Madrid just muttered something about "small minds coming up with small ideas'' and the debate moved on to other areas as the beauty-queen stipend was tabled.
Over the course of the next three hours, the professionals reviewed plans for major construction projects and federal funding, while the council members continued a Kabucki theater in which Madrid made proposals and the other council members found ways to shoot them down or delay them.
A Madrid proposal that the city treat the new e-cigarettes with same disdain and limitations held for tobacco products -- a move being made in city after city across the state -- was met with a long and torturous debate, despite the presence of American Lung Association executives speaking on behalf of the proposal. At one point, City Councilwoman Ruth Sterling seemed to be trying out a Libertarian coat asking "Why can't the restaurants just decide for themselves what they want to do (with e-cigarettes)? Why does government have to drive everything?''
Moments later, however, Sterling was leading the charge to require anyone in the city who wants to raise chickens to keep at least two of them to avoid "lonely chickens.'' Her new-found Libertarian-ism had its limits.

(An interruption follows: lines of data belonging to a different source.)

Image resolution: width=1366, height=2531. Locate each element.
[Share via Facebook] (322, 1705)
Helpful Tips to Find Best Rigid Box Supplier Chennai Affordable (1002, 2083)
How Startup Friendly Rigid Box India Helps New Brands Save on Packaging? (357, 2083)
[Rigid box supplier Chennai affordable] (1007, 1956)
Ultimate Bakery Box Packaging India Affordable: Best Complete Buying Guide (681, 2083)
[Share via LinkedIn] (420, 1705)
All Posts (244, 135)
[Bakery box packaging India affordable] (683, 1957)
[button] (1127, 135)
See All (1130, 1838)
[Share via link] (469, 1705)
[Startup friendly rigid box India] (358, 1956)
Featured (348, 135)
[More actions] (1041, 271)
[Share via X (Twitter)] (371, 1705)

In the end, the council decided to study the e-cigarette issue for up to another 90 days before deciding whether "vapers,'' as they are called, should be allowed to perfume public air with the new flavored puffs of nicotine gas.

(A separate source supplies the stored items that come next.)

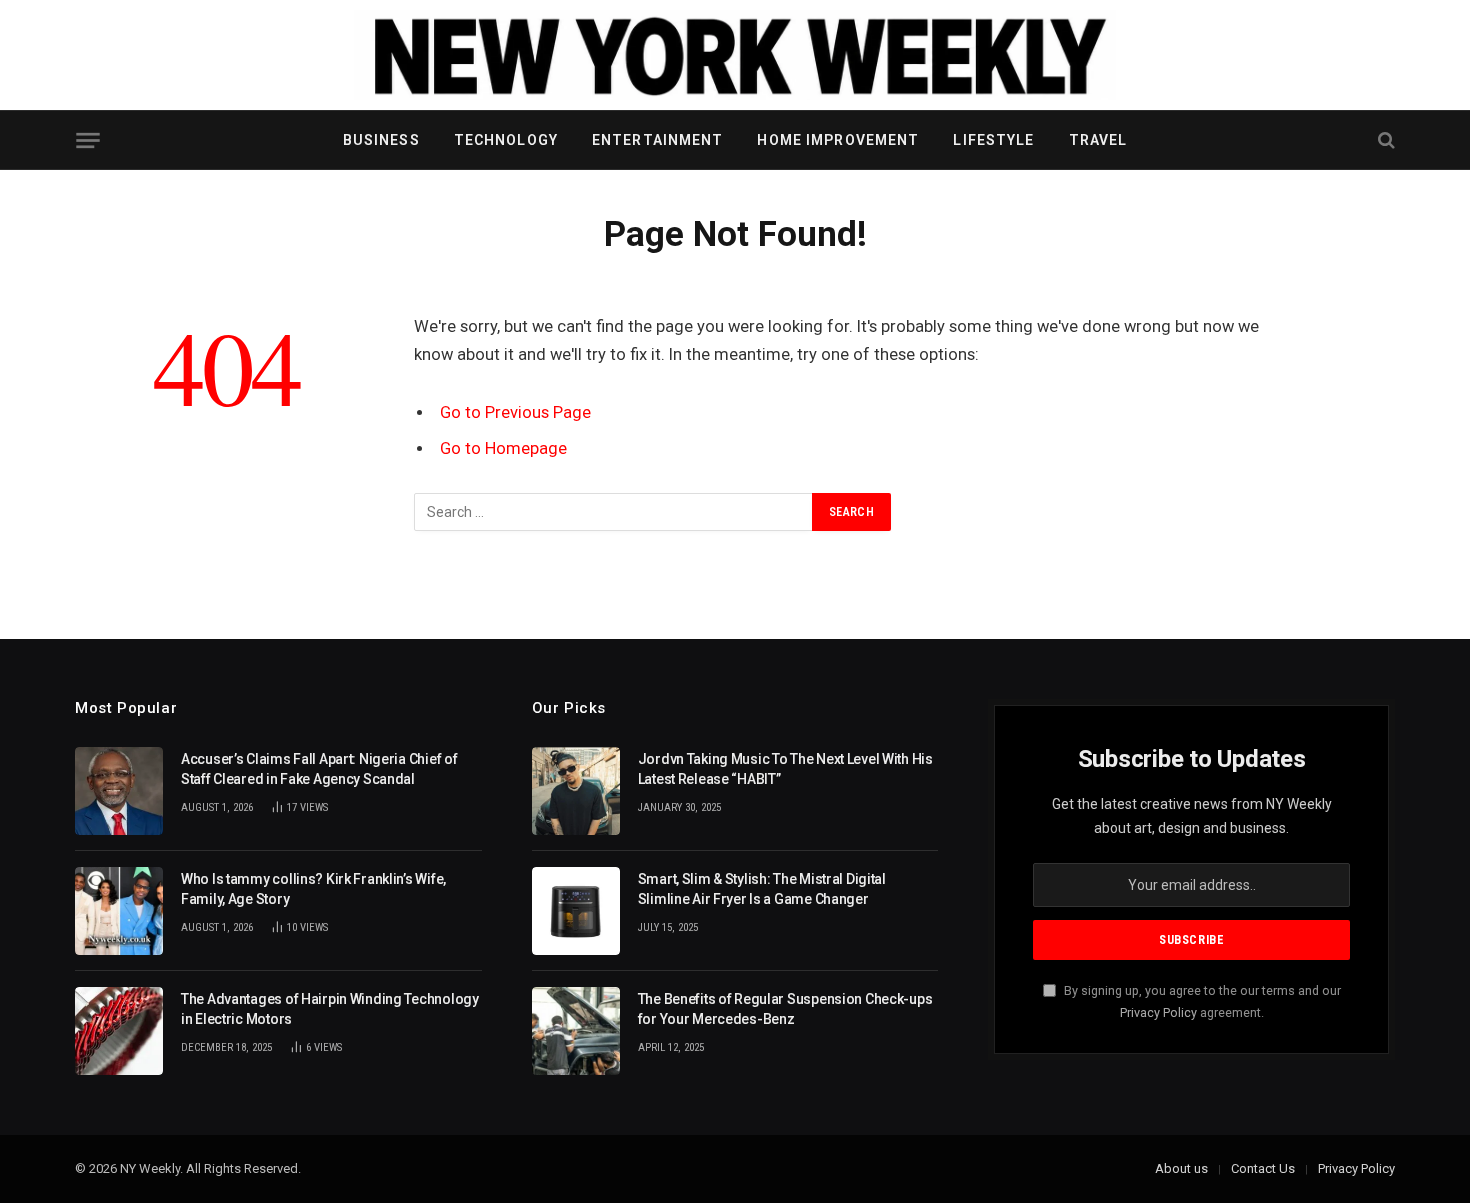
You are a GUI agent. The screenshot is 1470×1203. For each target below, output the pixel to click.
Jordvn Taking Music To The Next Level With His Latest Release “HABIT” (785, 769)
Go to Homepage (503, 448)
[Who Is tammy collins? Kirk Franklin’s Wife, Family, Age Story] (119, 911)
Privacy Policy (1158, 1012)
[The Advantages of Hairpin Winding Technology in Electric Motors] (119, 1031)
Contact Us (1263, 1168)
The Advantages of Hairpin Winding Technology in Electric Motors (330, 1009)
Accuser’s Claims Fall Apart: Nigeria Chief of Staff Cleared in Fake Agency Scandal (319, 769)
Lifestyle (993, 140)
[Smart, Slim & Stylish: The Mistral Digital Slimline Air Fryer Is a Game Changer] (576, 911)
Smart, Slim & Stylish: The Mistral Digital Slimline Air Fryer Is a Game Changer (762, 889)
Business (381, 140)
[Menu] (87, 140)
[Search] (1384, 140)
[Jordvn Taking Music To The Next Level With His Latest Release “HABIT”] (576, 791)
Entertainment (658, 140)
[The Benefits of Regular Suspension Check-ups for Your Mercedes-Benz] (576, 1031)
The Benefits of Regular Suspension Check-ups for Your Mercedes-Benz (785, 1009)
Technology (506, 140)
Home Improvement (838, 140)
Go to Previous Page (515, 412)
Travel (1098, 140)
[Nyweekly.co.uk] (735, 55)
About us (1181, 1168)
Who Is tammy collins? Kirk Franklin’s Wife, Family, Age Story (313, 889)
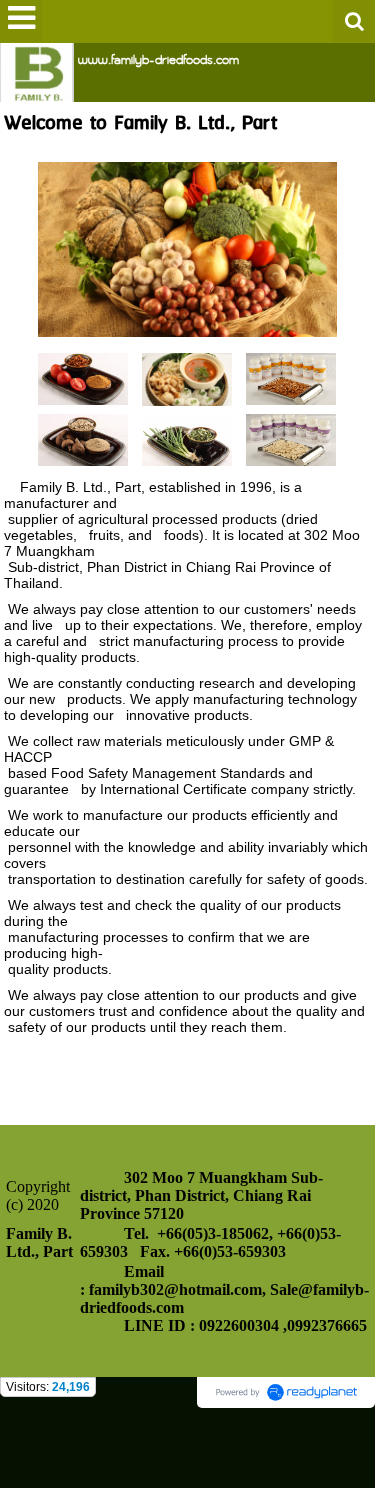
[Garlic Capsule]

On the chicken front, the council heard a first reading of the new ordinance that would allow the return of chickens to most of the city. Rather than limiting the number of chickens to one per 2,000 square feet of lot size, the council increased it to one chicken for every 1,000 feet to assure that residents of smaller lots could have at least two chickens to avoid isolating any of the very social foul.

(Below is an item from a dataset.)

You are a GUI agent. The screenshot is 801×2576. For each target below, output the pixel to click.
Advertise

Chickens had their supporters, including the adorable Tweet girls (see photo right). But several residents did speak against the chickens, saying the excrement draws flies and coyotes have been on the increase in chicken-cooped neighborhoods, killing the foul and dogs and cats.
Madrid was again on the losing end of a 4-1 vote. The mayor opposed the chicken move, saying La Mesa is too urban a city to have chickens without a lot of complaints and enforcement issues to come.
But the main event skirmish of the night was reserved for another Madrid proposal in which he suggested the council appoint him as the representative to the East County Economic Development Council.
For years Madrid had led the charge against spending money on that group, saying it had not accomplished anything for La Mesa. City Councilman Ernie Ewin had led the counter charge to join the organization and, at the council's last meeting, finally mustered the votes to overcome Madrid's opposition.
Madrid's proposal died without a second and Alessio quickly nominated Ewin for the ECEDC job.
That's when Sterling's chimed in with a Machiavellian twist this time, wondering aloud if putting Madrid on the ECEDC as he requested would guarantee a critical look at whether the group actually accomplishes anything for La Mesa.
No one bit and Ewin was installed, but not before Madrid tried to repeat his long-held criticisms of the ECEDC. Alessio tried to cut Madrid off, saying he was simply trying to re-litigate the council's decision earlier this month to join the economic group. Madrid persisted, telling Alessio he held the floor and would have his say.
Ewin was chosen with a 5-0 vote and Sterling was predicting he would give an honest assessment of the group's accomplishments and the council could decide whether enough was accomplished to defend joining again next year.
"It's going to be a one-year membership, I guarantee it,'' Madrid said.